More web surfing, more digital commerce, more coffee consumption — a recent deal involving autonomous car technology and Intel seems certain to at least indirectly promote more of those activities while people are on the road.
Get ready. The revenue potential is nothing to sneeze at.
First, the particulars: According to Reuters on Thursday (May 17), Intel-owned Mobileye, an Israel-based firm acquired last year for $15.3 billion, has signed a deal with an unnamed European auto maker to supply 8 million cars with self-driving technology. Financial terms were not disclosed. The supply reportedly begins moving to the auto company in 2021, when Intel launches its EyeQ5 chip, which Reuters said “is designed for fully autonomous driving.”
“The future system will be available on a variety of the automaker’s car models that will have partial automation — where the car is automatically driven but the driver must stay alert — as well as models integrating a more advanced system of conditional automation,” Reuters added.
The Intel-Mobileye deal comes amid a general move toward self-driving vehicles, and cars and trucks becoming “smarter” through software, cameras and even biometrics.
Germany-based FZI Research Center for Information Technology, for example, recently demonstrated an in-vehicle camera system that monitors such factors as the driver’s head pose and rate of eye blinks to determine his or her physical state.
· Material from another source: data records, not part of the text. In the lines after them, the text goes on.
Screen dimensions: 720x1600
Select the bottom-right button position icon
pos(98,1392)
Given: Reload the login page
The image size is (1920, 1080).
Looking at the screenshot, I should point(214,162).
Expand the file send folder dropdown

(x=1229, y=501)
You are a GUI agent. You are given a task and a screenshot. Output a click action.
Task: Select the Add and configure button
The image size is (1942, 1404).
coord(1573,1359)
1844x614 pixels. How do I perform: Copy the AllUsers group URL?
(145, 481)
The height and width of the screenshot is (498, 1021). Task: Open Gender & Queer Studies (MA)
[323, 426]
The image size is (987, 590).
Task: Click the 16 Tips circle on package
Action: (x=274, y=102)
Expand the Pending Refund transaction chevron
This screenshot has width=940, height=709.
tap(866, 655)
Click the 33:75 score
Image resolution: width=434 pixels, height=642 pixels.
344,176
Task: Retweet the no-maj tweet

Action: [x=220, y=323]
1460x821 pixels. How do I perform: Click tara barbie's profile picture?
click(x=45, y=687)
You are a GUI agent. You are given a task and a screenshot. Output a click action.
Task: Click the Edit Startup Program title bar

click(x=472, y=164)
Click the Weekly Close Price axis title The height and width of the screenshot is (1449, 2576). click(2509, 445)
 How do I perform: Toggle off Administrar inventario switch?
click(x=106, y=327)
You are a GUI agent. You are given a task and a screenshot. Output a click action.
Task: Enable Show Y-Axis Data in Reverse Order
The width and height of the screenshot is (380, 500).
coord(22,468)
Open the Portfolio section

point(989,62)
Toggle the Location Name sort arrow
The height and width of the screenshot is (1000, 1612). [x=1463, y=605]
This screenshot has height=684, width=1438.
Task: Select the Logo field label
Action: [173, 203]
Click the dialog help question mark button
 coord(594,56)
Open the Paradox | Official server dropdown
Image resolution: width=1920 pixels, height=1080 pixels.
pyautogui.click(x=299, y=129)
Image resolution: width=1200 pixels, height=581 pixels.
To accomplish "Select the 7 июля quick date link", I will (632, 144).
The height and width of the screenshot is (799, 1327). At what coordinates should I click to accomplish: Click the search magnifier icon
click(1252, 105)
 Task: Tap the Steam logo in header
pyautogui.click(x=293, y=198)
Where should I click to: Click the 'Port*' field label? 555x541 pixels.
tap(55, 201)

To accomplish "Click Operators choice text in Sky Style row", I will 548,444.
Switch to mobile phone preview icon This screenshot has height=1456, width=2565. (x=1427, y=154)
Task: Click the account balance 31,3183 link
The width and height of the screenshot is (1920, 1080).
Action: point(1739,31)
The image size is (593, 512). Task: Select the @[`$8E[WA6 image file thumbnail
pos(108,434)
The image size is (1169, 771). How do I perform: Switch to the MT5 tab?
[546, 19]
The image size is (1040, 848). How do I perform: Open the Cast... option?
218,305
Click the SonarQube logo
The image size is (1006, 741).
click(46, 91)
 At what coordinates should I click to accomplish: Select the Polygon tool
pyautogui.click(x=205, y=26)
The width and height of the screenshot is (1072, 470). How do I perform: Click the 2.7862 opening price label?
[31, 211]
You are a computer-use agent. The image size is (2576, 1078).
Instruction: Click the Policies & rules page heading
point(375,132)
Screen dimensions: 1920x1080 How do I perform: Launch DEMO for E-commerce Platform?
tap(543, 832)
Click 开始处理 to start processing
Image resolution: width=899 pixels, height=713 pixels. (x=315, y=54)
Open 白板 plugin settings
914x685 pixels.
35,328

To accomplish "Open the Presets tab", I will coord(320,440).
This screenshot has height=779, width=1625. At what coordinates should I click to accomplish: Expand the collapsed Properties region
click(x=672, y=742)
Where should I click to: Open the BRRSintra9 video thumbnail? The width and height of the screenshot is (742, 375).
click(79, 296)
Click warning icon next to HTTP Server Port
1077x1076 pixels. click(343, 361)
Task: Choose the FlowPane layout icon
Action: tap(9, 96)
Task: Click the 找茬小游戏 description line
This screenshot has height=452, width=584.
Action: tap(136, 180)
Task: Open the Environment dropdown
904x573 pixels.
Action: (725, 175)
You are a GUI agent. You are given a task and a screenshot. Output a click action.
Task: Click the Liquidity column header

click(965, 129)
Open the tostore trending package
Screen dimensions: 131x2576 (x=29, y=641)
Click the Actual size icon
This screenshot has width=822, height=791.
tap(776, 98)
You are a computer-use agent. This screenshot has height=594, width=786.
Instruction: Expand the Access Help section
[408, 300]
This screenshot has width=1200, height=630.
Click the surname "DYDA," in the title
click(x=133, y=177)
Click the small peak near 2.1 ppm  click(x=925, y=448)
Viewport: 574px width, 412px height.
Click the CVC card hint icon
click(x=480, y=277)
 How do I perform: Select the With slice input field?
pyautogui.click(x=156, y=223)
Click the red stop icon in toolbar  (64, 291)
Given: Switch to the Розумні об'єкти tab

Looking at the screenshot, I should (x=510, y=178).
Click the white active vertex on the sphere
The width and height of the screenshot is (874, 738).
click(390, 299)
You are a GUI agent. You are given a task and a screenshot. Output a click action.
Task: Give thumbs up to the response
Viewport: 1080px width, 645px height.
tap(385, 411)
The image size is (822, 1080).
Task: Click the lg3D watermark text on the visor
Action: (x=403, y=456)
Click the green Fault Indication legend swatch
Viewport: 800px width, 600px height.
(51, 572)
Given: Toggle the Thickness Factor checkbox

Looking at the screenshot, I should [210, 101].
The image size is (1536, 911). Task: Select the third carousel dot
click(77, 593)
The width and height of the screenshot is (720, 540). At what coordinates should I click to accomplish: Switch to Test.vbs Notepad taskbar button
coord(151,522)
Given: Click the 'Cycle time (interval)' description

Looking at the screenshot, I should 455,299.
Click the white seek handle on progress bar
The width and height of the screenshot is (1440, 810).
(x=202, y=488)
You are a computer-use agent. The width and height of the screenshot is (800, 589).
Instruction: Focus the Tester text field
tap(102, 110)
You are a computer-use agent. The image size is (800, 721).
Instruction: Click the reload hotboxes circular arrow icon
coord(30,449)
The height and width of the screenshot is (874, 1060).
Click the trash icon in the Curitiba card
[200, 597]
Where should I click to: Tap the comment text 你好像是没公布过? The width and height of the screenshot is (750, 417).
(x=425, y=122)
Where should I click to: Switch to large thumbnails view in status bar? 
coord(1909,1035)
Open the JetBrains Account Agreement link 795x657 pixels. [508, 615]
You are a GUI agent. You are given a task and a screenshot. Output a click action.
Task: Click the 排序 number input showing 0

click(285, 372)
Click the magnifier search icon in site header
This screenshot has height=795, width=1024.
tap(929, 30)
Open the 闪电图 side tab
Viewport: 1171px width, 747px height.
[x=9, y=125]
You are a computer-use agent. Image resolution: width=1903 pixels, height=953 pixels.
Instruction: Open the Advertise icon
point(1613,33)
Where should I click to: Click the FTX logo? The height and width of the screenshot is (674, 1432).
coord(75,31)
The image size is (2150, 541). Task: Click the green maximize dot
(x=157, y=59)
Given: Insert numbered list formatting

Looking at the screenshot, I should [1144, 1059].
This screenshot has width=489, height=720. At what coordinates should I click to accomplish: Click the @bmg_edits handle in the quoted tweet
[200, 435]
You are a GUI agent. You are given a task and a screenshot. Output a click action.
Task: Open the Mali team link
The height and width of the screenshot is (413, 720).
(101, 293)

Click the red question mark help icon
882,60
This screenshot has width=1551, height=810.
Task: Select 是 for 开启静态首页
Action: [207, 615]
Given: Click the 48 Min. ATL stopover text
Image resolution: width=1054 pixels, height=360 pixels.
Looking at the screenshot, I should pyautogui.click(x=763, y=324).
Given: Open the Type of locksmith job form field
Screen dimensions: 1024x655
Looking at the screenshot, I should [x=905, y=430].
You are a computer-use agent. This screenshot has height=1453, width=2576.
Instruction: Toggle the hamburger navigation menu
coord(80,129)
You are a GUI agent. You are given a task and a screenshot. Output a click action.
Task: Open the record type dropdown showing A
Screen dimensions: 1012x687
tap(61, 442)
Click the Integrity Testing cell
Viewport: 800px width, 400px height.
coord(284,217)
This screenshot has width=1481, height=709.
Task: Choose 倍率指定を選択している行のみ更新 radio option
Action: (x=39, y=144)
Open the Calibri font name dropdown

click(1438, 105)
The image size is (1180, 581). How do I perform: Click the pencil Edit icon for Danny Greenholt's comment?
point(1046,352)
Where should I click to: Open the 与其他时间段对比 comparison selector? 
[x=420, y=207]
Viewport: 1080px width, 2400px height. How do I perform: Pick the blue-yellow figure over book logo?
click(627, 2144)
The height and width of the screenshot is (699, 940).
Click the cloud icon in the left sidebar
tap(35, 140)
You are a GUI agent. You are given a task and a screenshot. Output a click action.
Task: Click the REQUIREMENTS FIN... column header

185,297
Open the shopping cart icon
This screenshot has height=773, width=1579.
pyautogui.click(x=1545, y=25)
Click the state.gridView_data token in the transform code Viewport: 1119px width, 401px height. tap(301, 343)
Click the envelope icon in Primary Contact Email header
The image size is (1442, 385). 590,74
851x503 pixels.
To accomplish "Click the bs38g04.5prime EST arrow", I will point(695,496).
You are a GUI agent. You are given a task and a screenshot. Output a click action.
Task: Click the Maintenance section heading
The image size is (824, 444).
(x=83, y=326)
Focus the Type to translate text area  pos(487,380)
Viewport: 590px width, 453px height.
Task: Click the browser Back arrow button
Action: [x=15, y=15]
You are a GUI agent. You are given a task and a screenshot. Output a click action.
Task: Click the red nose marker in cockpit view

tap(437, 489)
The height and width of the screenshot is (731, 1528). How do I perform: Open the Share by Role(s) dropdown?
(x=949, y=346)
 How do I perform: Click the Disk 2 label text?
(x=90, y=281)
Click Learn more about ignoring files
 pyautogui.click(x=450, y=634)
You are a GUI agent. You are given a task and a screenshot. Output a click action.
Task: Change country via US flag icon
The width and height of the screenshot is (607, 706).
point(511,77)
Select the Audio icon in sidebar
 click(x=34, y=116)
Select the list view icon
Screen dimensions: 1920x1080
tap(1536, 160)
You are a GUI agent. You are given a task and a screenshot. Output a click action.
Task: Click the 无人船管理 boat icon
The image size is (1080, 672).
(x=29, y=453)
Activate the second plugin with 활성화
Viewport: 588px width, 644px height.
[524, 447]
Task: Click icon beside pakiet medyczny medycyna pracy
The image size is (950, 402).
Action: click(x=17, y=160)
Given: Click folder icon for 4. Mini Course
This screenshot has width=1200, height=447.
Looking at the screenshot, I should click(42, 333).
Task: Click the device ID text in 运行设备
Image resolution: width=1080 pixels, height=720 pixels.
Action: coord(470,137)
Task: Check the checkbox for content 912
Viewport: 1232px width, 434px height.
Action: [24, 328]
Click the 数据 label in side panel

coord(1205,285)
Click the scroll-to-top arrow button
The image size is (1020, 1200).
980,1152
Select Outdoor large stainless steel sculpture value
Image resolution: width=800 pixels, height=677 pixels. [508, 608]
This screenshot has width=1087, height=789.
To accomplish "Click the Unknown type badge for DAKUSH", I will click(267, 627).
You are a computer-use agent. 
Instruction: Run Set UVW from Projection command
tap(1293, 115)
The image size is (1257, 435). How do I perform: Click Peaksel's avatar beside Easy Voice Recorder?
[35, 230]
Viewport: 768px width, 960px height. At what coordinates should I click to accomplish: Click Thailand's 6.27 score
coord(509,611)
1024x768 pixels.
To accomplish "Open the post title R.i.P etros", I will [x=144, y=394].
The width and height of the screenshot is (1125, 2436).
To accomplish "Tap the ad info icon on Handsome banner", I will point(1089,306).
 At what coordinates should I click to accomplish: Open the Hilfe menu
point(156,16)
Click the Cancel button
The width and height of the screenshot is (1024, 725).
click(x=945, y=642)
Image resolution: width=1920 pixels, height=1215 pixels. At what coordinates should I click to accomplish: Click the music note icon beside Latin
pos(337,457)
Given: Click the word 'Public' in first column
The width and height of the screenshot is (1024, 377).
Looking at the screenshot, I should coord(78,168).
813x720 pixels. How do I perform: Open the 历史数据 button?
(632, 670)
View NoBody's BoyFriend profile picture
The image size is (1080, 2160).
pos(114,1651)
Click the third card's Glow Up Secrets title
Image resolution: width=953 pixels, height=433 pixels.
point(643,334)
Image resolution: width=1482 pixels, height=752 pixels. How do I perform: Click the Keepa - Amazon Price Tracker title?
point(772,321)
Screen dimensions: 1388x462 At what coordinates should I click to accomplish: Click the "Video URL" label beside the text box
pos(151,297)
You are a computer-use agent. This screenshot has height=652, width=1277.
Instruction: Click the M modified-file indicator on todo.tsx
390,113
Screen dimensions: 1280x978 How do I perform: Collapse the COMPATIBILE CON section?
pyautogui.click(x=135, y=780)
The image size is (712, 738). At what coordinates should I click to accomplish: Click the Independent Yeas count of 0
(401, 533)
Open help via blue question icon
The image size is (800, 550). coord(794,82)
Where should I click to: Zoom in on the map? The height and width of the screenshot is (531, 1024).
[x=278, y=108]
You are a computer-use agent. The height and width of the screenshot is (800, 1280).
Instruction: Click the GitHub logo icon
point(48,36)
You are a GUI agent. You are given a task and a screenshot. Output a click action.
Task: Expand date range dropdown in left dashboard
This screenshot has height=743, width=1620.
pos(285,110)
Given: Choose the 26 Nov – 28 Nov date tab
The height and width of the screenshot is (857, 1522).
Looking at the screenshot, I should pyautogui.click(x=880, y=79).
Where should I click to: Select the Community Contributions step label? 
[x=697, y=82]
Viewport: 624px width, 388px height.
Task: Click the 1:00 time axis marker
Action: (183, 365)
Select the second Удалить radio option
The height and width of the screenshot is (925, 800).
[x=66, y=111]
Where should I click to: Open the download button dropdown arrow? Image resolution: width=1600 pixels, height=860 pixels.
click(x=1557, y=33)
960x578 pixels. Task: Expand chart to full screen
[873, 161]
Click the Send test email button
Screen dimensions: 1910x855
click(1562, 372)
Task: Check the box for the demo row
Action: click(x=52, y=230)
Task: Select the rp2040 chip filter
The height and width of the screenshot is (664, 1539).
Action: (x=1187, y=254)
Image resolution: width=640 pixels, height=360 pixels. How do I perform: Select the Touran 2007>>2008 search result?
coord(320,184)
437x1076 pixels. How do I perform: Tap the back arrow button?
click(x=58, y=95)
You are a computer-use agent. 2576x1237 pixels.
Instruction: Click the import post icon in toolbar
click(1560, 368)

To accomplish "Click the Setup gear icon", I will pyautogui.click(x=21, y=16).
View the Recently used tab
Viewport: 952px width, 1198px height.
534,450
That could lead to warnings when the biometric software concludes the driver might be too tired, or sick, to drive.
Chrysler has worked on a camera mounted behind the steering wheel that would scan the driver’s face to confirm his or her identity. The vehicle, working off a stored driver profile, then could adjust the seat position and music station, bring up a daily lists of tasks and perform other functions tailored to that specific driver.
That technology is being positioned as a response to the so-called sharing economy, which means that multiple drivers might have legal access to a single vehicle. In fact, General Motors recently announced a pilot program this summer that is an Airbnb-type service for cars.
The Intel-Mobileye deal with the European auto manufacturer points to a future where vehicles take more control from drivers via the deployment of a dozen cameras placed around a car’s body, and perhaps some “low-cost” radars (or lidars — that is, radar via lasers), as backup should those cameras fail, according to a recent Bloomberg article about Mobileye. Such a system would reportedly add $8,000 or more to the price of a vehicle, meaning affluent consumers would likely benefit from the autonomous technology before other drivers.
But even those drivers and passengers lower down the income ladder will soon have a taste of autonomous cars, assuming Mobileye’s plans hold out. Amnon Shashua, the company’s CEO, told Reuters that “based on commitments from automakers, self-driving taxis — called robo-taxis — should start hitting roads around 2021.”
Assuming drivers and passengers get over the first hurdle such technology will present — not everyone will enthusiastically embrace self-driving automobiles, at least not immediately, if one happens to believe proclamations from gear heads and other car culture loyalists — Mobileye will help boost digital commerce. After all, all that new free time during commutes will have to be filled by something else.
According to the Digital Drive Report released earlier this year by PYMNTS and Visa, U.S. commuters already fuel $212 billion in annual commerce as cars and drivers become ever more connected to the web. Enabling access to shopping via a car’s operating system would result in 66 percent of the survey respondents in the report ordering ahead for food more often than is the case now. “Forty-seven percent would increase the frequency of ordering their morning cuppa joe ahead, and just as many would increase the number of times they order groceries online or in-app for pick up on the way home,” the report said.
Perhaps more striking, 21 percent of commuters who do not use the internet while driving to and from work would “consider shifting gears” if accessing eCommerce did not “require them to bring their own devices into the car to do so.”
That represents a juicy market for retailers.